オズの魔法使いで世界的に有名になった女優、ジュディ・ガーランドの晩年を描いた伝記映画。
この映画の中で特筆すべきは、ジュディ演じるレネー・ゼルヴィガーが劇中歌う歌は吹き替えなしで歌っていることです。
そしてもう一つポントをあげるとしたら、彼女の過去の栄光を前面に出したものではなく、晩年の苦悩を中心としたところでしょう。
若くしてハリウッドの申し子のようになったジュディですが、食べたいものも食べることができず無理なダイエットを仕入れられたり、とにかく子役時代から心身ともにストレスがかかった生活が、スターという代償の裏にあったことがわかります。
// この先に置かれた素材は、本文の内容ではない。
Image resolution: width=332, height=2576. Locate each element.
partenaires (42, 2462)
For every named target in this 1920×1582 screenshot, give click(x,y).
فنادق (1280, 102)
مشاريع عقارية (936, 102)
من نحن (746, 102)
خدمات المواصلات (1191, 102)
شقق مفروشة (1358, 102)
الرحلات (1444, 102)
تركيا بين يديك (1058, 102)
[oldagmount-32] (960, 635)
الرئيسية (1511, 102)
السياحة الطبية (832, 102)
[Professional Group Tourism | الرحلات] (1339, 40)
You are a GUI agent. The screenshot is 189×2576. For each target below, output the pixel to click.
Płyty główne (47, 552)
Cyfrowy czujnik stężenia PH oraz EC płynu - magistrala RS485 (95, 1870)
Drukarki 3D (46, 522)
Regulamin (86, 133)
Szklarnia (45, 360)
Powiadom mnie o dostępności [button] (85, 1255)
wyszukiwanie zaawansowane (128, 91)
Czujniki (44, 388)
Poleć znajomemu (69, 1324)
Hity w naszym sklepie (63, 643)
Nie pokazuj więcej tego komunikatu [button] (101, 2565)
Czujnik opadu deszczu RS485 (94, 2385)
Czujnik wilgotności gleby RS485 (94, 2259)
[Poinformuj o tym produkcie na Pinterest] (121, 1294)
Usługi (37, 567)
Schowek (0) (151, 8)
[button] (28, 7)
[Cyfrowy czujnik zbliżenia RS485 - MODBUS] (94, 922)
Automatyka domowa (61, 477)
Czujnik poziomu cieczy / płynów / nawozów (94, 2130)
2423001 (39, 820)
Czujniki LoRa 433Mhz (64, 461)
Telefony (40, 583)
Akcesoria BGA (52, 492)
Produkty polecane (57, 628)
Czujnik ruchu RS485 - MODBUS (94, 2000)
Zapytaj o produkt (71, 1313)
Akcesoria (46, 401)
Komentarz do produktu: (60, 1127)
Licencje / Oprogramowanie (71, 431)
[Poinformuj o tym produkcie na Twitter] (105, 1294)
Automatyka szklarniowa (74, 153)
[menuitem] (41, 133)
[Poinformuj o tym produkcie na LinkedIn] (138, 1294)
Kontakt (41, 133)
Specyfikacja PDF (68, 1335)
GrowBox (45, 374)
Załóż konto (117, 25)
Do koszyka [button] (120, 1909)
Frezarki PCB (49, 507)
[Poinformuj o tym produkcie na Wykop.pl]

一人の子供が商業映画の犠牲になる。どこぞの国のフィギュアースケートの女子選手も同じでしたね。成績のために過酷なダイエットを強制させらたり、薬物も投与させられたとの噂が立つような・・。
印象的だったシーン。
あの映画「ティファニーで朝食を」で、ユニオシ演じたご存知ミッキー・ルーニーの事を話します。
彼女が回顧する中で、初めてデートに誘ったのはミッキー・ルーニーだと話す場面、
「今では太ってしまっているけれど、若いころは可愛かったのよ」
などを話すジュディ。
お互い子役同士で仲が良かったようですが、他に出会える友達もいなかったのかもしれませんね。
10代で、使い捨ての消耗品のように扱われるハリウッドの世界。そんな世界の中で子役としても続けていくことがいかに大変だったことでしょう。
心はどれだけ愛したかではなく、どれだけ愛されたかが大切だ
「オズの魔法使い」より
それなりの年になったジュディを演じる、レネー・ゼルヴィガーの演技は本当に良かったですね。
ある意味、年を取ったたおばさんにしか見えませんでしたが。
どことなく落ち着かない様子を見せる演技は、神経症と薬物中毒になってしまったジュディ・ガーランドを良くとられていたと思います。
ジュディは実際に現場に遅刻したり、またサボタージュしたり色々お騒がせはあったようです。
生涯に5回の結婚、とにかく不安定な精神状態は長い間続いていたようです。
素晴らしいラストシーン。
ロンドン公演でミスをしてしまい、もう劇場には出られない。
その劇場を去ろうとした日に、どうしてももう一度だけ歌いたいと仲間に懇願して飛び入りで歌う。最初の曲を見事に歌い切り、その後に歌う曲「虹の彼方に」。
ここは本当に涙を誘い余韻を残すラストシーンでした。
この公演の半年後にジュディ・ガーランドは47歳という若さで亡くなります。
本当に切なく痛々しい、ヒューマンドラマでした。